O ex-prefeito de Belford Roxo, Márcio Canella, foi preso nesta terça-feira (7) pela Polícia Federal durante a 6ª fase da Operação Unha e Carne. Na quarta-feira (8), Canella passou por audiência de custódia e teve sua prisão mantida à disposição da Justiça Federal.
Após a prisão, Canella foi transferido para a Cadeia Pública Pedrolino Werling de Oliveira, conhecida como Bangu 8, localizada no Complexo Penitenciário de Gericinó, na zona oeste do Rio de Janeiro. O político, que ocupou a prefeitura de Belford Roxo, na Baixada Fluminense, deixou o cargo para concorrer a uma vaga ao Senado pelo partido União Brasil.
A operação que resultou na prisão de Canella tinha como alvos o desmantelamento de uma organização criminosa suspeita de operar uma rede de postos de combustíveis no Grande Rio, utilizada como plataforma para lavagem de dinheiro, envolvendo a participação de agentes públicos.

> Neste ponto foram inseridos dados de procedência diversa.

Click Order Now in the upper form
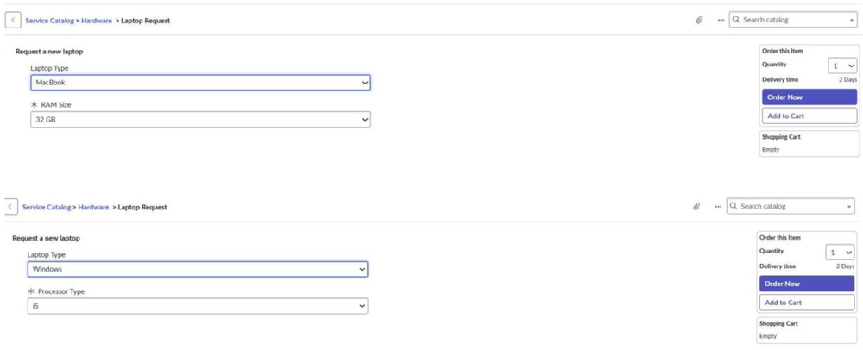The width and height of the screenshot is (863, 350). 809,97
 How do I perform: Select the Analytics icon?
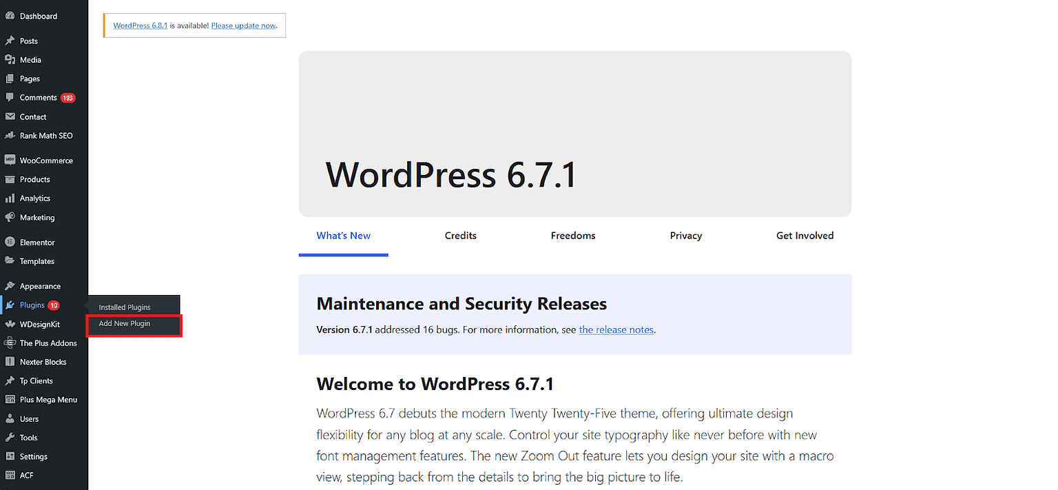[x=10, y=198]
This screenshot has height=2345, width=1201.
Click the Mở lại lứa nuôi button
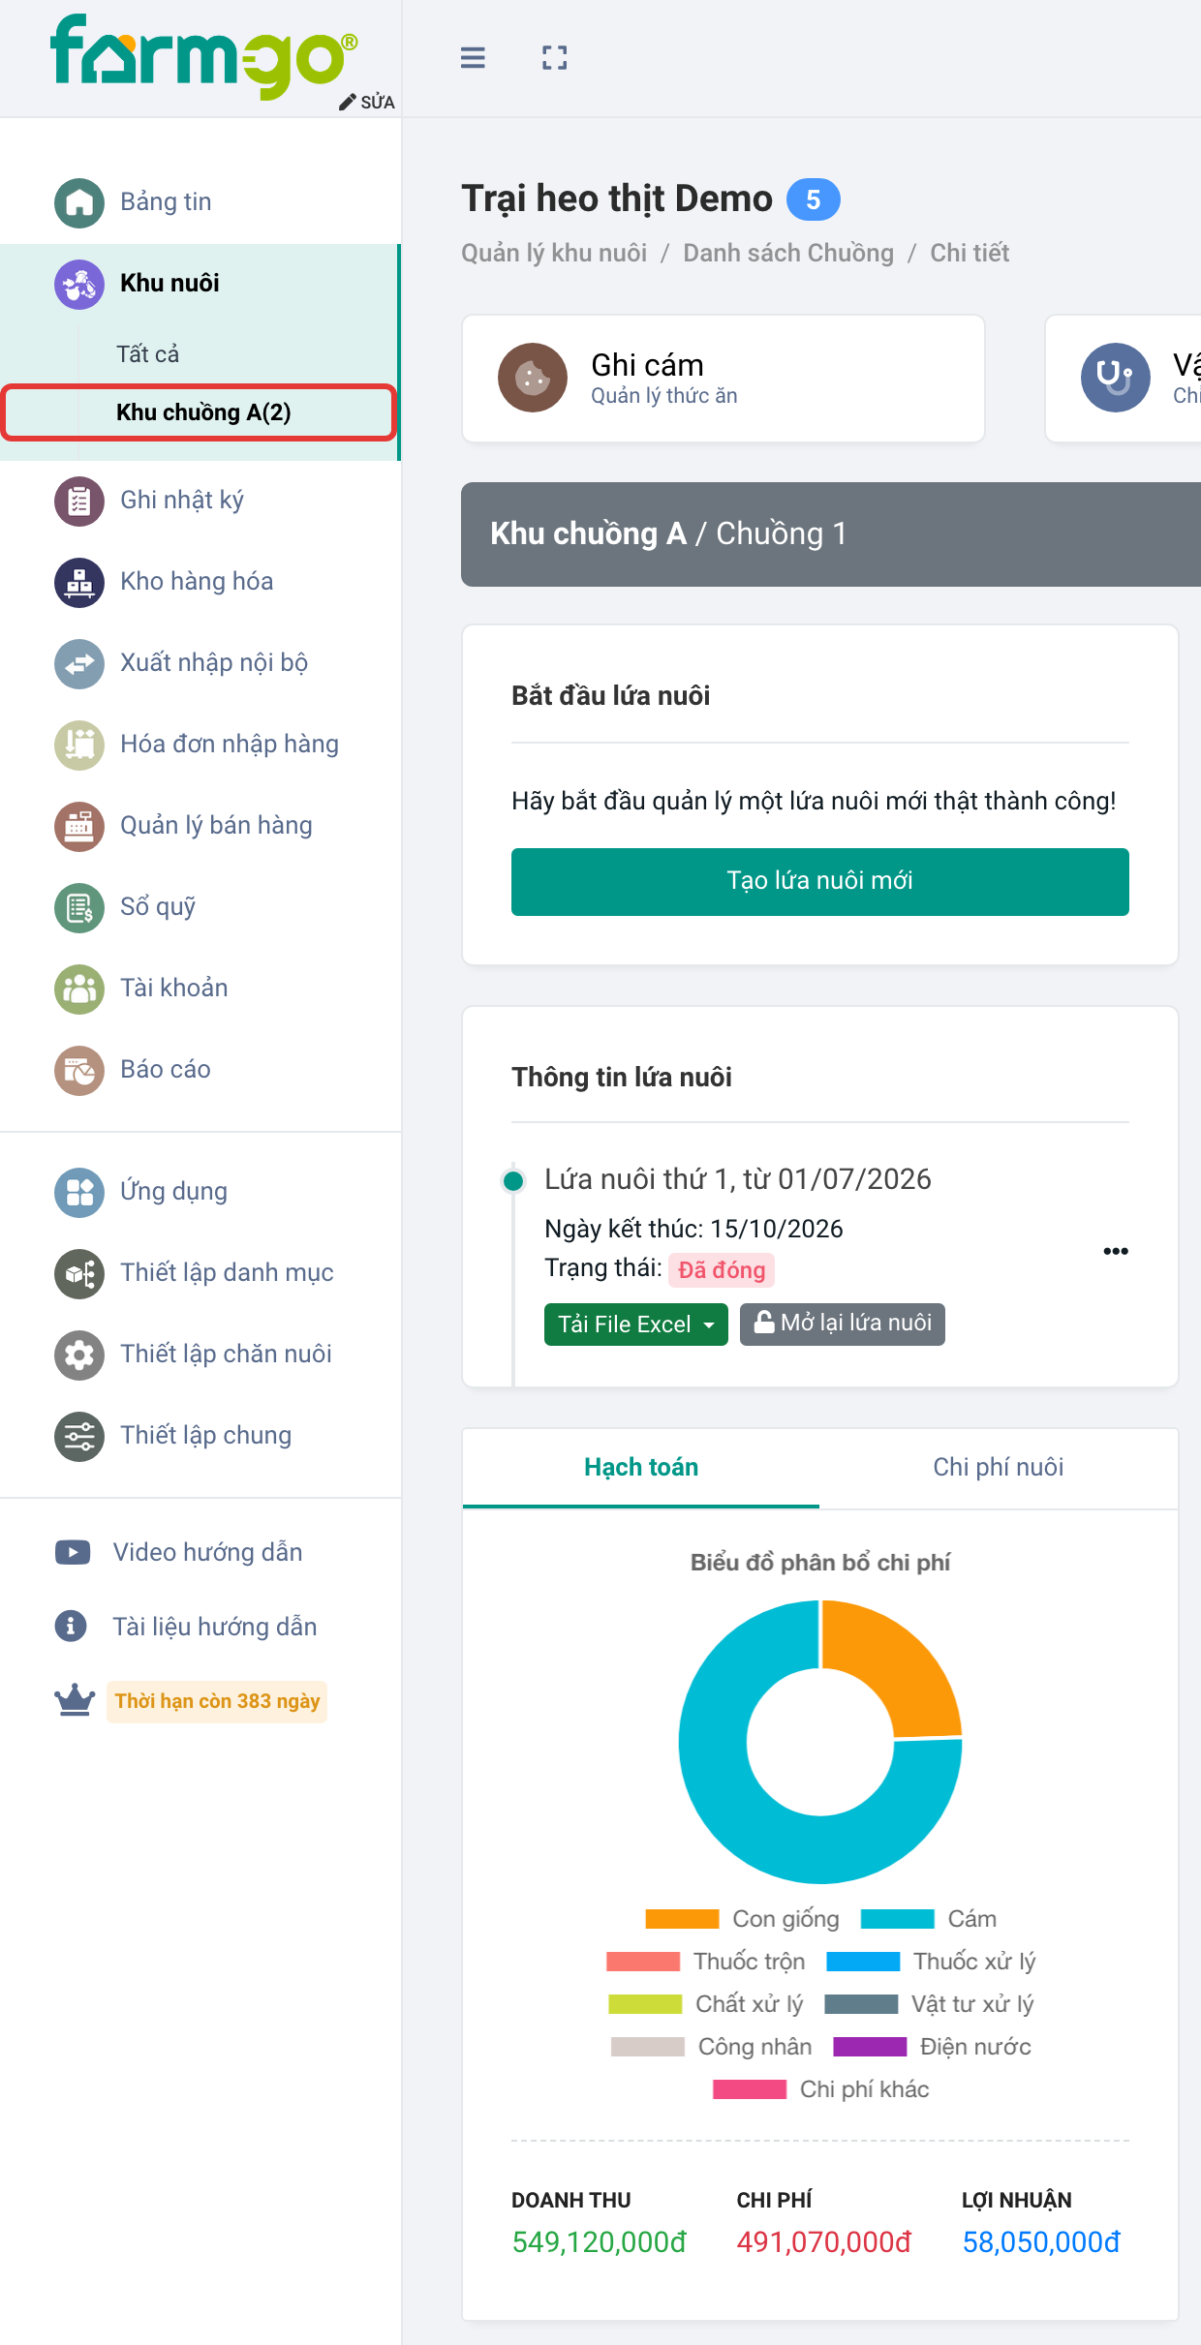point(842,1324)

Canella foi detido em sua residência, situada em um condomínio de luxo na Barra da Tijuca. Durante a abordagem, os agentes federais encontraram um fuzil em seu veículo, considerado uma arma de guerra de uso restrito. Na residência do ex-prefeito, foram localizadas diversas outras armas, munições e relógios de luxo.
Além do ex-prefeito, um mandado de busca e apreensão também foi expedido contra o ex-secretário de Polícia Civil do Rio, delegado Marcus Amim, pelo ministro Alexandre de Moraes, do STF.
De acordo com o Relatório de Inteligência do Conselho de Controle de Atividades Financeiras (Coaf) enviado à Polícia Federal, o esquema criminoso em que Canella estaria envolvido movimentou mais de R$ 7,6 bilhões nos últimos seis anos. A Polícia Federal informou que, além do crime de organização criminosa, os investigados poderão responder por contratação direta ilegal e lavagem de dinheiro, entre outras acusações que poderão surgir ao longo das investigações.